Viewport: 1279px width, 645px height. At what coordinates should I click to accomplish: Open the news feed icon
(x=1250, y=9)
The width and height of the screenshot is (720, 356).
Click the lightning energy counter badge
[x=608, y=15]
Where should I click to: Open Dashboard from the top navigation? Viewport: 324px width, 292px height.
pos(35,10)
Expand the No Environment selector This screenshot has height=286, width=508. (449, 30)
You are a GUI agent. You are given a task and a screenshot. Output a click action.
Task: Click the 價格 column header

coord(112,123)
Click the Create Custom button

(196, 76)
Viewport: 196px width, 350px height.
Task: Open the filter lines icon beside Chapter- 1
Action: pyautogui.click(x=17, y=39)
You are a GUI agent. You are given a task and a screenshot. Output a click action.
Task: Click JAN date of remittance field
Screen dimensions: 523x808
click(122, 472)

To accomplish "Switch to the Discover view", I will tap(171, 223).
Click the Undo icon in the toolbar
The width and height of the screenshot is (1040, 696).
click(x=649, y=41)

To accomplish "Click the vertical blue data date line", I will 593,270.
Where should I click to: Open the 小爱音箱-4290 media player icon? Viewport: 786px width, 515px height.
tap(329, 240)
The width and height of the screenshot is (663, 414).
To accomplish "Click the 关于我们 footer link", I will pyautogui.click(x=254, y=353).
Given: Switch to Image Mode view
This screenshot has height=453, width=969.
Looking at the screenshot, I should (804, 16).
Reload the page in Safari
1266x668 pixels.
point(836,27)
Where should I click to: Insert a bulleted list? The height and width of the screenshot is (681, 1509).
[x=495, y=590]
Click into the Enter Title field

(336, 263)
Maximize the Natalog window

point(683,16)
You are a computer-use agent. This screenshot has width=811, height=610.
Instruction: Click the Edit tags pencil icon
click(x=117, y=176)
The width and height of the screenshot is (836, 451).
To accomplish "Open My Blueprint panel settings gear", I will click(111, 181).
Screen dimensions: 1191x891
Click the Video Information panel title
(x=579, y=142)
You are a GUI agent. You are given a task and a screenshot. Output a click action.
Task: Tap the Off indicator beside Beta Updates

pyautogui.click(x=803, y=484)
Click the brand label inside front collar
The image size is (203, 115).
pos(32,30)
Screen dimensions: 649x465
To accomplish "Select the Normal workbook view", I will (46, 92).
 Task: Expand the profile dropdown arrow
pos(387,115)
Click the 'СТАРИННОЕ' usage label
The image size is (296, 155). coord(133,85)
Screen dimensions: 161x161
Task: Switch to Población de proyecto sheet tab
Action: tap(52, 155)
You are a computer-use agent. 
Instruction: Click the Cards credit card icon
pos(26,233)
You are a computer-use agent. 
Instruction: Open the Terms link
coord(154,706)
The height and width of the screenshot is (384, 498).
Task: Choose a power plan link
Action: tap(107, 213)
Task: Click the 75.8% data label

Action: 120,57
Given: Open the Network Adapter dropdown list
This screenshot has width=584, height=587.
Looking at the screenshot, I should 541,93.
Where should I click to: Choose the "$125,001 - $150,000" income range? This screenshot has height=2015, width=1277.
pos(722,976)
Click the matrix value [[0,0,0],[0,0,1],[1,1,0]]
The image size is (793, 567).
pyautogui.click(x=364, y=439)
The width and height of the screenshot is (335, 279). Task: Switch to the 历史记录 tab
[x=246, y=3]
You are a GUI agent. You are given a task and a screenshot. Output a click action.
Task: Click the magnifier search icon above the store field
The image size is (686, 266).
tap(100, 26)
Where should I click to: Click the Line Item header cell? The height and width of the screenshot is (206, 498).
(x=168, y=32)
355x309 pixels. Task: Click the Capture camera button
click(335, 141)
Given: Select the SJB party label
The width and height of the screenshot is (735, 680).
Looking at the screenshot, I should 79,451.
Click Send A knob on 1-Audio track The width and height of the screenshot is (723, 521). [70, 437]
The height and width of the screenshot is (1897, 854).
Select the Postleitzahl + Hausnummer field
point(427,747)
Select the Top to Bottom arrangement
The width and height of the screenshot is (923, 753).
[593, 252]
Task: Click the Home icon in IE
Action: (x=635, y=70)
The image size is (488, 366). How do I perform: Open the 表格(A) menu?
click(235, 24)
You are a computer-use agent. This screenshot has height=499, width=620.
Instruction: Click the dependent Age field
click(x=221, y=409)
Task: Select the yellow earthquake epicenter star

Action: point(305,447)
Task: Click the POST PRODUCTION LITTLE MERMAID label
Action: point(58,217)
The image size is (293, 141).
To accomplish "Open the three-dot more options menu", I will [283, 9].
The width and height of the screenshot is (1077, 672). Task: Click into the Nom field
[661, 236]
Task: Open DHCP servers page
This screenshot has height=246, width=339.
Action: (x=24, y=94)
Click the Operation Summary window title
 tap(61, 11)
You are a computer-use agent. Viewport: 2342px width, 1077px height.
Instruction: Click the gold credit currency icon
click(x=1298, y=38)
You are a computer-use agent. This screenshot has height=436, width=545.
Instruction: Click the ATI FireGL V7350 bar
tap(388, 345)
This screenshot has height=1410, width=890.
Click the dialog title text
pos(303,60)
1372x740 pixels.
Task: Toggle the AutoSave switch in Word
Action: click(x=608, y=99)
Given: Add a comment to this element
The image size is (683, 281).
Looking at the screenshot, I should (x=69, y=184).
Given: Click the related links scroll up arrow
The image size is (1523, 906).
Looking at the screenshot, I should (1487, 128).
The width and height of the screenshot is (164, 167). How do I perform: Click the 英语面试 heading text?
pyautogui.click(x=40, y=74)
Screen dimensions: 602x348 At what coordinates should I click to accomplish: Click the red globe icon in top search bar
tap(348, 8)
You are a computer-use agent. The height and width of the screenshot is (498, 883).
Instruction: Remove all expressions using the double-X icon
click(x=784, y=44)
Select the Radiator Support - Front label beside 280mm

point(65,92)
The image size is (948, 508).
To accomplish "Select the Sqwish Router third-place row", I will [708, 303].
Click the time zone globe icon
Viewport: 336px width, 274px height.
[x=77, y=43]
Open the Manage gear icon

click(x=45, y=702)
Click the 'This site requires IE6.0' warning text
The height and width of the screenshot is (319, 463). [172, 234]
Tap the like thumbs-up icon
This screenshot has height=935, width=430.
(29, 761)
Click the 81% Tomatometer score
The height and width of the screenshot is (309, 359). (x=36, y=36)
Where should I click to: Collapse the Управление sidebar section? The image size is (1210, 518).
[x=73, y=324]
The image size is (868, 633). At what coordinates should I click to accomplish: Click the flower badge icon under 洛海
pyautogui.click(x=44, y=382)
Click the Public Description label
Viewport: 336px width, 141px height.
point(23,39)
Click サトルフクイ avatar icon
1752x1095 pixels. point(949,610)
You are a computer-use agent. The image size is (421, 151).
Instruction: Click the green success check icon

□ □ □ □

• _What the task asks_:
All lines from the listing above that include "computer" should be shown.

• _Written reply_:
You are a computer-use agent. This screenshot has width=811, height=610.
You are a computer-use agent. 
You are a computer-use agent. 
You are a computer-use agent. This screenshot has height=499, width=620.
You are a computer-use agent. Viewport: 2342px width, 1077px height.
You are a computer-use agent. This screenshot has height=436, width=545.
You are a computer-use agent. The height and width of the screenshot is (498, 883).
You are a computer-use agent. The image size is (421, 151).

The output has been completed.